Le 4 mars 2010, une rencontre a eu lieu entre la requérante et l’unité d’audit externe de la DG Information. Il y a été conclu que la requérante fournirait à la Commission des éléments supplémentaires quant à la participation de ses cadres supérieurs.

16

Par courrier du 19 avril 2010, la requérante a transmis à la Commission la documentation complémentaire qu’elle s’était engagée à fournir.

17

Par courrier du 10 mai 2010, l’unité d’audit externe de la DG Information a informé la requérante de son intention d’effectuer un contrôle supplémentaire (follow-up audit) à son siège et a transmis une liste des justificatifs devant être produits lors du contrôle. Ce contrôle a eu lieu entre le 20 et le 22 juillet 2010.

18

Les 3 septembre et 9 décembre 2010, la requérante a soumis des informations complémentaires demandées au cours dudit contrôle supplémentaire.

19

Par courrier du 22 décembre 2010, l’unité d’audit externe de la DG Information a informé la requérante qu’elle avait décidé de revoir partiellement les conclusions de son rapport en acceptant certaines dépenses, mais de maintenir les conclusions relatives aux coûts litigieux.

20

Par courrier du 11 février 2011, la requérante a présenté ses observations sur les conclusions révisées du rapport d’audit.

21

Par courrier du 10 avril 2012, l’unité d’audit externe de la DG Information a répondu qu’elle maintenait la quasi-totalité de ses conclusions concernant les coûts litigieux.

22

Par courrier du 21 mai 2012, la requérante a réaffirmé sa position concernant l’éligibilité des coûts litigieux.»

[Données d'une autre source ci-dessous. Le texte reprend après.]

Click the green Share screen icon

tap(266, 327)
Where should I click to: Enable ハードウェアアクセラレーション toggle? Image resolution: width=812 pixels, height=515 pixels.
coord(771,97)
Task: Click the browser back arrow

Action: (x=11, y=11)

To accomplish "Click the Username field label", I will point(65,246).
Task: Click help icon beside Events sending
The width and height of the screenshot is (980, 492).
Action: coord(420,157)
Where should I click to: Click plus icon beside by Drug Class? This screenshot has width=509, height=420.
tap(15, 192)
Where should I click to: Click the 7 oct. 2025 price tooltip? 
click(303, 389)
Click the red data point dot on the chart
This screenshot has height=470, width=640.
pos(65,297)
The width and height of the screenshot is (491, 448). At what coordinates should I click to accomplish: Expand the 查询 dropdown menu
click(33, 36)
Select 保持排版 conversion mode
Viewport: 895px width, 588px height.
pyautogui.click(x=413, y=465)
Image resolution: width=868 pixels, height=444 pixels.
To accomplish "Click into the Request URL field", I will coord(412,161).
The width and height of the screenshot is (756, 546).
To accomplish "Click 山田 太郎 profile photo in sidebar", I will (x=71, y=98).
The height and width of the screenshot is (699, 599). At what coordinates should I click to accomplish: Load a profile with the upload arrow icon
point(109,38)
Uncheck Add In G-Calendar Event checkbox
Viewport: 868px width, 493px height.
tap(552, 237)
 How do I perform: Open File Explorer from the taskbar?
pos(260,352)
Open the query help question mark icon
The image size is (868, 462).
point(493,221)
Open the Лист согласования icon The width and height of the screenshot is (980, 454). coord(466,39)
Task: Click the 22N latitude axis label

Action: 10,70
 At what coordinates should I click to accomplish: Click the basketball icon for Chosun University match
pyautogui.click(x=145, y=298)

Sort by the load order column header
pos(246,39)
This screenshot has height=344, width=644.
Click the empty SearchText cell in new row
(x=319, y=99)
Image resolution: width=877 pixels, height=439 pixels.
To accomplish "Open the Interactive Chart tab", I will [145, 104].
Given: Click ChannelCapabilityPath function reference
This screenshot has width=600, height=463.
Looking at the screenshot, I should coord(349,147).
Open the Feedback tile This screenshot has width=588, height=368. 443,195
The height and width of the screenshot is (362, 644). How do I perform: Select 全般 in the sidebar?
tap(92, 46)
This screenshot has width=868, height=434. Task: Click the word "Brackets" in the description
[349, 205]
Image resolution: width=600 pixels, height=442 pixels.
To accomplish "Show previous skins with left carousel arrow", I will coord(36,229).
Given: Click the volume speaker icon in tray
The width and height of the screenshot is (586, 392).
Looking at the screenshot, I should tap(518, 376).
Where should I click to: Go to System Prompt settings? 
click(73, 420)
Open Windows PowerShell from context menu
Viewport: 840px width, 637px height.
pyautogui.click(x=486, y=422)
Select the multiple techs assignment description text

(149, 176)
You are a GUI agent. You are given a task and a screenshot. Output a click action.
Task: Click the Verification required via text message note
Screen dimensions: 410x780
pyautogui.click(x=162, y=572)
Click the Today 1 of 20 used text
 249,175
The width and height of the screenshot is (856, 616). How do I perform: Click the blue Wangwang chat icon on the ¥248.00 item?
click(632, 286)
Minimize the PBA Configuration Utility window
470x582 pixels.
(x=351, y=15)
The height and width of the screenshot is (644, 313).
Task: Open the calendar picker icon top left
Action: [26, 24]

La procédure devant le Tribunal et l’ordonnance attaquée

3

Par requête déposée au greffe du Tribunal le 8 novembre 2012, la requérante a introduit un recours au titre des articles 272 TFUE et 340, premier alinéa, TFUE visant à faire constater que la Commission avait violé plusieurs contrats conclus avec elle en rejetant les coûts litigieux et que, partant, ces coûts étaient éligibles et ne devaient pas être remboursés à la Commission.

4

Le 24 janvier 2013, la Commission a soulevé une exception d’irrecevabilité, au titre de l’article 114, paragraphe 1, du règlement de procédure du Tribunal. Le 11 mars 2013, la requérante a déposé des observations sur l’exception d’irrecevabilité de la Commission.

5

Par l’ordonnance attaquée, le Tribunal a accueilli l’exception d’irrecevabilité soulevée par la Commission, jugeant que la requérante n’avait pas un intérêt à agir né et actuel au jour de l’introduction de son recours.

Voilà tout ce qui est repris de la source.